Tasks to carry out |
1. Transcribe the part of the passage on Eva Lettenbauer that begins at the words "Eva Lettenbauer (born" and stops after "Greens of Bavaria.".
2. Answer these questions from the passage on Eva Lettenbauer.
(a) What event led her to join Alliance 90/The Greens?
(b) In what month and year did she become spokeswoman for the Green Youth in Bavaria?
(c) Who has chaired the Bavarian Greens alongside her since 2021?
3. List every geographic place named in the passage on Eva Lettenbauer.

Passage provided |
Eva Lettenbauer (born 30 October 1992) is a German politician and industrial engineer who has been a member of the Landtag of Bavaria since 2018 and chairwoman of the Bavarian Greens since October 2019 (alongside Thomas von Sarnowski since 2021).

== Political career ==
Following the 2011 Fukushima nuclear disaster, Lettenbauer joined the Alliance 90/The Greens. In 2012 she took part in Youth and Parliament. From 2013 to 2017 she was youth spokeswoman and member of the district board of the Greens in Donau-Ries district. In May 2017 she was elected district chairperson. From October 2015 to October 2019 she was also a member of the state committee of the Greens of Bavaria.

She was initially active with the Green Youth in Swabia and became spokeswoman for the Green Youth in Bavaria in April 2015. She held the post for three years. At federal level, from November 2013 to October 2015, she was the coordinator of the expert forum for economics and social affairs/finance of the Green Youth.

Provided data |
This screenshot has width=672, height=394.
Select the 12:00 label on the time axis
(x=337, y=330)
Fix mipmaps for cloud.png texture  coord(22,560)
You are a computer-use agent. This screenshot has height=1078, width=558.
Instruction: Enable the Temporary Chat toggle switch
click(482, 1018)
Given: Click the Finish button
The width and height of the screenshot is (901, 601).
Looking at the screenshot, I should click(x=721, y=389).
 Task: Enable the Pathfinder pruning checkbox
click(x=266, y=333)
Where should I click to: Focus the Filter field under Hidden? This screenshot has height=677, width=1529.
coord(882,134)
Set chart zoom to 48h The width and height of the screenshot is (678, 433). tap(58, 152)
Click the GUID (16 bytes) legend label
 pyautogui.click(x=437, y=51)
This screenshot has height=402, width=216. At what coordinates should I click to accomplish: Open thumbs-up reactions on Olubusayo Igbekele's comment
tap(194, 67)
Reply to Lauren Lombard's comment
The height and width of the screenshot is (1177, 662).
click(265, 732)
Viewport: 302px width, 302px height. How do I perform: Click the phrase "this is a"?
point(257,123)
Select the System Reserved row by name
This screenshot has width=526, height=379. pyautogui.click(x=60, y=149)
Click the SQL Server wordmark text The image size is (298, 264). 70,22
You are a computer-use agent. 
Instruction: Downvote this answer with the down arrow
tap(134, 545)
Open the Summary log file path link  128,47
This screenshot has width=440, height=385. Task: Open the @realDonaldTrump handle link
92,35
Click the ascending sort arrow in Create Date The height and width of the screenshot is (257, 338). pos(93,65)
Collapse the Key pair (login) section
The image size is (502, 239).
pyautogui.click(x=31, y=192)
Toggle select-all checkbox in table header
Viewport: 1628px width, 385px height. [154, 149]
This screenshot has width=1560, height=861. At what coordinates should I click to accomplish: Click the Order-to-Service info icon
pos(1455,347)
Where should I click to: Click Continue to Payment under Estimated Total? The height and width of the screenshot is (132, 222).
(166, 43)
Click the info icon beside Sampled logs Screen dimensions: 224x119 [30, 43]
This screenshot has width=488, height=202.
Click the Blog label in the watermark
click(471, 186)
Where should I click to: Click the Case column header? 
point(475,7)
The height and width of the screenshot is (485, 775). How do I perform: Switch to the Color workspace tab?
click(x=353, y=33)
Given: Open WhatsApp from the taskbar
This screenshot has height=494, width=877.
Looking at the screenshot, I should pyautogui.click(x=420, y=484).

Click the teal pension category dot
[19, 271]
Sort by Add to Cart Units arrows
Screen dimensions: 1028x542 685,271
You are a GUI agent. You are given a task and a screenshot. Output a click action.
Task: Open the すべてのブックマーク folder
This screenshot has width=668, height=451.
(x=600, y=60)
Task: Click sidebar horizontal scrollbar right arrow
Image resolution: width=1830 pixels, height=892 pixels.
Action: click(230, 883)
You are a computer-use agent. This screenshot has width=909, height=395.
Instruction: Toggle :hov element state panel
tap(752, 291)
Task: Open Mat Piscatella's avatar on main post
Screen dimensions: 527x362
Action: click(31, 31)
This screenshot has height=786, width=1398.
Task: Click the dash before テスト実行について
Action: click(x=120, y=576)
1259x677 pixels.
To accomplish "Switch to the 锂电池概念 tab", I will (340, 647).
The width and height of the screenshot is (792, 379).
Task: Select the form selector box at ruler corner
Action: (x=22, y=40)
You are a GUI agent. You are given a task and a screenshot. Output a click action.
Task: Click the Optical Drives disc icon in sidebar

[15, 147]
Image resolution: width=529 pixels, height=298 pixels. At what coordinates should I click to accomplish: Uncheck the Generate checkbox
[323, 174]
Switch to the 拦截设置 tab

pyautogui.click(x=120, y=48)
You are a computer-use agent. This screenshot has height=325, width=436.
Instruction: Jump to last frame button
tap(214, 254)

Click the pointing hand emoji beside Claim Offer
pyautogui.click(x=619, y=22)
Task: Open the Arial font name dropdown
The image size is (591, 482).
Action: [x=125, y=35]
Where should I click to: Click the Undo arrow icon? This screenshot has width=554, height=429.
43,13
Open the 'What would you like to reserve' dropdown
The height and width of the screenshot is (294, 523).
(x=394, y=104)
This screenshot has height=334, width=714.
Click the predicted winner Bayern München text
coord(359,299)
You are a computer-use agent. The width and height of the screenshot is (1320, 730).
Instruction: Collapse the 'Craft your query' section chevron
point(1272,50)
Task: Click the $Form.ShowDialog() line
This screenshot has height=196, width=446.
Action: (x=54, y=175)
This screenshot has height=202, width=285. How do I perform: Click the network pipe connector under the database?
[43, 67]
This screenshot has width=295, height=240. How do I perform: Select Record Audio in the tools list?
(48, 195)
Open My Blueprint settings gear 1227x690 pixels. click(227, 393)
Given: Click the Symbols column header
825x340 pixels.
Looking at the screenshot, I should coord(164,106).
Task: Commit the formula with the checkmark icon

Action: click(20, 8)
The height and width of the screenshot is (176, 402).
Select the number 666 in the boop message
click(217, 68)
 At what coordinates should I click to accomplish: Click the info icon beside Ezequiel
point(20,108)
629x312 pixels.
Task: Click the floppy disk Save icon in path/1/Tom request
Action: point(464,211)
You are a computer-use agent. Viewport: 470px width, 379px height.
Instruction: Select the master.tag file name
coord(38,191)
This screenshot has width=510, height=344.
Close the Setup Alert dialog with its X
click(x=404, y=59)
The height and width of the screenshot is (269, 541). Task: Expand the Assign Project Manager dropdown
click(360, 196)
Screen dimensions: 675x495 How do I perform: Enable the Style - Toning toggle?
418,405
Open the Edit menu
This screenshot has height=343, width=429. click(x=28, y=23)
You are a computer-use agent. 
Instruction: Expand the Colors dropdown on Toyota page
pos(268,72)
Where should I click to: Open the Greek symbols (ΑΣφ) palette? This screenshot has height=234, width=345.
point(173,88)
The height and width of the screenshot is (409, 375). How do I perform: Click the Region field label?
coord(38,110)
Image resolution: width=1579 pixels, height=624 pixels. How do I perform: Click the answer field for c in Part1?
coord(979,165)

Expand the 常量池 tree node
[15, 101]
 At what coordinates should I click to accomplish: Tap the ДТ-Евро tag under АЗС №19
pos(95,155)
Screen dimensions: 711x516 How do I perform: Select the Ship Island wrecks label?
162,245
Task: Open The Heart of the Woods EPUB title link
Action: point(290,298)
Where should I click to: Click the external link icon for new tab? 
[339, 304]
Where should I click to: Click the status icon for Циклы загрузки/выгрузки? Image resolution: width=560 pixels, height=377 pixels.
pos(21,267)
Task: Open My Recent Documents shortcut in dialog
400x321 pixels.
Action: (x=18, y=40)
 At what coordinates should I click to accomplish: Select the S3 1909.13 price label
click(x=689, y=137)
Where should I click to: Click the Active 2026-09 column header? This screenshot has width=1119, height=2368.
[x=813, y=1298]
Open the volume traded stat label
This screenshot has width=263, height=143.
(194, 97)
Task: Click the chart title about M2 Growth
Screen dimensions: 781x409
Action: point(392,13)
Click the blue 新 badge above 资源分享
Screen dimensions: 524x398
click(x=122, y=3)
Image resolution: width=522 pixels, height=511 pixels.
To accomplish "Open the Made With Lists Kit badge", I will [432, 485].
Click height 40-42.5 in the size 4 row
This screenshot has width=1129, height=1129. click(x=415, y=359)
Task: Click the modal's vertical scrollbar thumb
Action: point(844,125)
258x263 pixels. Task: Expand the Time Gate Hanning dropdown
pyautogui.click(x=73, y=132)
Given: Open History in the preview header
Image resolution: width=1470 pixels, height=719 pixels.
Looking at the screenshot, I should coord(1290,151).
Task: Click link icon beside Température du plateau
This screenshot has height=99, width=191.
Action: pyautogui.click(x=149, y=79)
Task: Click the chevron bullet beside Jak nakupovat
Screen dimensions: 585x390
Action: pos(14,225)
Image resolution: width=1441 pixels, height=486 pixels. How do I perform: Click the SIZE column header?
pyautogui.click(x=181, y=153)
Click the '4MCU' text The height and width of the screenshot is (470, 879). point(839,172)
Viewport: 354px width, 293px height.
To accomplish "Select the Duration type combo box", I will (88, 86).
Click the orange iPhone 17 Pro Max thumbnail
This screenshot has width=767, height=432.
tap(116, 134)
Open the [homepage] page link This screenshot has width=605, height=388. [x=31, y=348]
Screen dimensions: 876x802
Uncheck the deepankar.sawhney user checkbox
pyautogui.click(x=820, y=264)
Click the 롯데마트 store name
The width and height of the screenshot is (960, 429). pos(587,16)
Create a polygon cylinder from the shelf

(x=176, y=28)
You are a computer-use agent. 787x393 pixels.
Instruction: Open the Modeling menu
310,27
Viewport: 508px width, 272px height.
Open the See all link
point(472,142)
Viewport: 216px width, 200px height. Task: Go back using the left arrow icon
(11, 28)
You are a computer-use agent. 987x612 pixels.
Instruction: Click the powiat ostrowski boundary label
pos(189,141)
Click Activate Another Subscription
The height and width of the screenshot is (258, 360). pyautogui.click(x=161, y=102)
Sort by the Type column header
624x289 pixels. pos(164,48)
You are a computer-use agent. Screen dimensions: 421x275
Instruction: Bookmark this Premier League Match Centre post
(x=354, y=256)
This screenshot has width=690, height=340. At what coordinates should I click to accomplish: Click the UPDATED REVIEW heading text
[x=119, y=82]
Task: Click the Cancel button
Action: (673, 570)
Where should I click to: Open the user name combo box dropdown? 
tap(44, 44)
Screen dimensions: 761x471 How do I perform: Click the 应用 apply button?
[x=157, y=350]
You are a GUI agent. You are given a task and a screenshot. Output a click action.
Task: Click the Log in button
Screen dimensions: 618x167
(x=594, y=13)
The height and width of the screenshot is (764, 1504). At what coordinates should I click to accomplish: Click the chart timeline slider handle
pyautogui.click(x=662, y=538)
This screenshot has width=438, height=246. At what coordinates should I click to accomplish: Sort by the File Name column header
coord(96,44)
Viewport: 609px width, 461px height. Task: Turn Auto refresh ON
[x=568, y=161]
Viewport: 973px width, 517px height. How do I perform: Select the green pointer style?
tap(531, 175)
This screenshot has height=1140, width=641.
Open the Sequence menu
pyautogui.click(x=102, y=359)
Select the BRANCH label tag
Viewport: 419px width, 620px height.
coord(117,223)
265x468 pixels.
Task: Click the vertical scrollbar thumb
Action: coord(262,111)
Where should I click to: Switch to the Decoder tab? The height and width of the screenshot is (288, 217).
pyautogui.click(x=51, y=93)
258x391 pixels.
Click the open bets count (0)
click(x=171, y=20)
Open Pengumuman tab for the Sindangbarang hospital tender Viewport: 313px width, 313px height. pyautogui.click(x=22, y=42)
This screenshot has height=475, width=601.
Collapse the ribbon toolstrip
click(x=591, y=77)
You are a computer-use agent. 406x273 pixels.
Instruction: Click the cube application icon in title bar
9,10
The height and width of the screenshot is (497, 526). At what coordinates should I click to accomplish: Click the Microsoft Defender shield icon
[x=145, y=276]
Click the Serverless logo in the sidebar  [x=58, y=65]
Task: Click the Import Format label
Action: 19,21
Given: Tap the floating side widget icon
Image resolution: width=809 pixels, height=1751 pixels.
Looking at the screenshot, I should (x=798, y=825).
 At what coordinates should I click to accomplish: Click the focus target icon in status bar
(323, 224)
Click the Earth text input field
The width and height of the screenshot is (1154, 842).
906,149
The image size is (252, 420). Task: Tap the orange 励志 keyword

Answers for this exercise |
1.
Eva Lettenbauer (born 30 October 1992) is a German politician and industrial engineer who has been a member of the Landtag of Bavaria since 2018 and chairwoman of the Bavarian Greens since October 2019 (alongside Thomas von Sarnowski since 2021).

== Political career ==
Following the 2011 Fukushima nuclear disaster, Lettenbauer joined the Alliance 90/The Greens. In 2012 she took part in Youth and Parliament. From 2013 to 2017 she was youth spokeswoman and member of the district board of the Greens in Donau-Ries district. In May 2017 she was elected district chairperson. From October 2015 to October 2019 she was also a member of the state committee of the Greens of Bavaria.

2.
(a) The 2011 Fukushima nuclear disaster.
(b) April 2015.
(c) Thomas von Sarnowski.

3.
Bavaria
Fukushima
Donau-Ries district
Swabia